#### Challenge
List every line in the items below that contains the word "options".

#### Material for this task
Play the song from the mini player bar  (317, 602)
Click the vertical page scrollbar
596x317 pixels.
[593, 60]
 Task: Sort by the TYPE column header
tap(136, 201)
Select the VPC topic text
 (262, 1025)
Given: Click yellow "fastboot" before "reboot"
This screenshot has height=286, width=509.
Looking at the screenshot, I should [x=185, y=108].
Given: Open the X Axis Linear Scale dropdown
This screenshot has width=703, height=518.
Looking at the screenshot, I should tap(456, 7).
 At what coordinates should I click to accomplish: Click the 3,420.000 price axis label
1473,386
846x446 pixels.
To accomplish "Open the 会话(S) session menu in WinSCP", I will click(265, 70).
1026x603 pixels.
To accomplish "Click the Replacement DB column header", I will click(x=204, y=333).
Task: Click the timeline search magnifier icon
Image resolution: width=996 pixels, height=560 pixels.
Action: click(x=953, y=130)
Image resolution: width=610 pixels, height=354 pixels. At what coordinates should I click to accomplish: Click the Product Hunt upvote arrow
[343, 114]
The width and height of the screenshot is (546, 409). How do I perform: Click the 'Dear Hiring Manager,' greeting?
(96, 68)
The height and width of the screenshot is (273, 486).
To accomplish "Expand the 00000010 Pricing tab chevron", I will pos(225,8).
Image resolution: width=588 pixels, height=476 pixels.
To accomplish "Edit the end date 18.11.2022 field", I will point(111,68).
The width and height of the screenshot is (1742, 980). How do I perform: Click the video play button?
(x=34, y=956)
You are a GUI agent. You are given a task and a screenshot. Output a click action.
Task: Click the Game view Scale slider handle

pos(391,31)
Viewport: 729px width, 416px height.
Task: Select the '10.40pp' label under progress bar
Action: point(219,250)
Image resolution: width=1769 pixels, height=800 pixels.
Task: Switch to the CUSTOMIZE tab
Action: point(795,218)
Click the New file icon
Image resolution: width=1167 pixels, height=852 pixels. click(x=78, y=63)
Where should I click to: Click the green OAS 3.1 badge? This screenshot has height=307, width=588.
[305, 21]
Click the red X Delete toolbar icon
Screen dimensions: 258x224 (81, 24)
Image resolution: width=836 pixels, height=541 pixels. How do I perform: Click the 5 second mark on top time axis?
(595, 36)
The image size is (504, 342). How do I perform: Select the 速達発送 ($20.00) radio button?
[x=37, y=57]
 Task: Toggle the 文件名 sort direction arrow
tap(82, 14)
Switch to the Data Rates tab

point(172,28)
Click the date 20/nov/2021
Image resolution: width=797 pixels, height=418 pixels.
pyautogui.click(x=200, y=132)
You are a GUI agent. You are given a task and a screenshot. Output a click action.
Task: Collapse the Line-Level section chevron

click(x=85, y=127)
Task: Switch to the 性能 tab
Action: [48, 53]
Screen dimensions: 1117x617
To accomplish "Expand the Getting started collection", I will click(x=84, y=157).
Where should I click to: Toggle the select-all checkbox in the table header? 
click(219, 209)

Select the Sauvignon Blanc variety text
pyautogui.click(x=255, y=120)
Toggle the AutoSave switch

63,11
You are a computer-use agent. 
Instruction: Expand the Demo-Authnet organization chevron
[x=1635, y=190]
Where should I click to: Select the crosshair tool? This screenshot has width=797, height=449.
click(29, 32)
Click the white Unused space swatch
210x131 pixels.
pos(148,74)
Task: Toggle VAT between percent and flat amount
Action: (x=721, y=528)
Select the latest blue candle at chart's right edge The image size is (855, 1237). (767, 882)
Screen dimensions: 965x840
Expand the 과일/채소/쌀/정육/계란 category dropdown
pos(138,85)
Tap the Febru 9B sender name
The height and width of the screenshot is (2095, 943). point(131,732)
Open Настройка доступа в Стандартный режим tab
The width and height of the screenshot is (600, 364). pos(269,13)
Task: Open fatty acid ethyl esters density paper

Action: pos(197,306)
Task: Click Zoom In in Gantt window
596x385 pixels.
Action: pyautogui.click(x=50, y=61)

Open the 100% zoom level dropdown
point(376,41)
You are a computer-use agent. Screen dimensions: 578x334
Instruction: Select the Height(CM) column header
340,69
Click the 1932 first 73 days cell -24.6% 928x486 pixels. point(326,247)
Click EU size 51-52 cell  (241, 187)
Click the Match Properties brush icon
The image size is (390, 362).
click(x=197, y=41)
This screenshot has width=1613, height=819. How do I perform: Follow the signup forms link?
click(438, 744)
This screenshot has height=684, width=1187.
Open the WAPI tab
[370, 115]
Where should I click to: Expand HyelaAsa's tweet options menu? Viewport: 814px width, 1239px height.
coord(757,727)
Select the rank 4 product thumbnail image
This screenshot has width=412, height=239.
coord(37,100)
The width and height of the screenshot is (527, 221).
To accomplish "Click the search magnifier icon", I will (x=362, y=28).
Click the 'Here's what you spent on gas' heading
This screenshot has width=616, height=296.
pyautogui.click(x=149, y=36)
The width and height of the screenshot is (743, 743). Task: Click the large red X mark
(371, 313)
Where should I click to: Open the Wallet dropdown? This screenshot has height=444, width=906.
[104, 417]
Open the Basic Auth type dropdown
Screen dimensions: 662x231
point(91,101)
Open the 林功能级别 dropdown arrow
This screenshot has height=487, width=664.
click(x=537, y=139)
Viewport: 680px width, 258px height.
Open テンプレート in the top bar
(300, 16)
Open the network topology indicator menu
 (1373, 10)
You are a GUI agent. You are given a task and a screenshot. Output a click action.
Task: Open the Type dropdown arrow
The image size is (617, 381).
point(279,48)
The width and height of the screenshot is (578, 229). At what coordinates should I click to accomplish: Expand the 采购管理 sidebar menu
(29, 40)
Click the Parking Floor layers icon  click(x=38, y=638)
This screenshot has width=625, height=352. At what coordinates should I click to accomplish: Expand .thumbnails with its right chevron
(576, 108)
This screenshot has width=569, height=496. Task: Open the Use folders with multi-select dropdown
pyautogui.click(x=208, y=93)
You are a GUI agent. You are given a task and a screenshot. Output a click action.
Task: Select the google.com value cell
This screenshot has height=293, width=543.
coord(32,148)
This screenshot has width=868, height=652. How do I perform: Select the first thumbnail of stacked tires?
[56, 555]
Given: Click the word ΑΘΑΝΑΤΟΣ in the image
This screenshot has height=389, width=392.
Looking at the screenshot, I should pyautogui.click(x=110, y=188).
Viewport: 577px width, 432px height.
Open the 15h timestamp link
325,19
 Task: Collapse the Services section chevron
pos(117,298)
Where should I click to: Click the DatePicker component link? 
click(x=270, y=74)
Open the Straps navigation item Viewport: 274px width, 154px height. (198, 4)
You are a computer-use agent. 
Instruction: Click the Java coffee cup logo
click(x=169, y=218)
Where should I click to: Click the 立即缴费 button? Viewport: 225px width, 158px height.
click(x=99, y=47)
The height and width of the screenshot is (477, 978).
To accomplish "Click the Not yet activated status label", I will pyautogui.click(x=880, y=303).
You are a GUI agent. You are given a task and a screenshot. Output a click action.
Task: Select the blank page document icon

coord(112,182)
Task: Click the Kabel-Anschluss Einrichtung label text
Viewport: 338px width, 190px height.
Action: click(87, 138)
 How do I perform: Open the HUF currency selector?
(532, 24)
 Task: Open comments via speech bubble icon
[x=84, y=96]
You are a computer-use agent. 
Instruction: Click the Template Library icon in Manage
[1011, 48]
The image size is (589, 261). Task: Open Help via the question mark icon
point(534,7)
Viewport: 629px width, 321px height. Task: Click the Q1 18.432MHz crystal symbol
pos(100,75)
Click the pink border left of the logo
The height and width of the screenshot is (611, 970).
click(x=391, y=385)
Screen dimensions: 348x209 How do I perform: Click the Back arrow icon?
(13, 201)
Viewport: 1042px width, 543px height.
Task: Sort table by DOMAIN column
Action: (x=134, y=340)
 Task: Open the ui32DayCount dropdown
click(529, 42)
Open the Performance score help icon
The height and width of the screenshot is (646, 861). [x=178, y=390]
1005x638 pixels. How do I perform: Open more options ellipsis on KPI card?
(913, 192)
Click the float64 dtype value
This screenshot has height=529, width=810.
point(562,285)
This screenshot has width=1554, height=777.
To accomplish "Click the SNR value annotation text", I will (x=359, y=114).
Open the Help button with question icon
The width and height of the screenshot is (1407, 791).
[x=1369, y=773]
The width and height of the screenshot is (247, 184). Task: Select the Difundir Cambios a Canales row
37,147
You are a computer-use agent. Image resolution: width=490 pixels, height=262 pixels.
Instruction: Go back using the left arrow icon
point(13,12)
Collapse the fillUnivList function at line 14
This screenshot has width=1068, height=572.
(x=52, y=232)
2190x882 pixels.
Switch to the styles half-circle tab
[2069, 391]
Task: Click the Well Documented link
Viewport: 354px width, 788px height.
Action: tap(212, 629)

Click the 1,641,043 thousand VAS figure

#### Final result
Where should I click to: Expand HyelaAsa's tweet options menu? Viewport: 814px width, 1239px height.
1005x638 pixels. How do I perform: Open more options ellipsis on KPI card?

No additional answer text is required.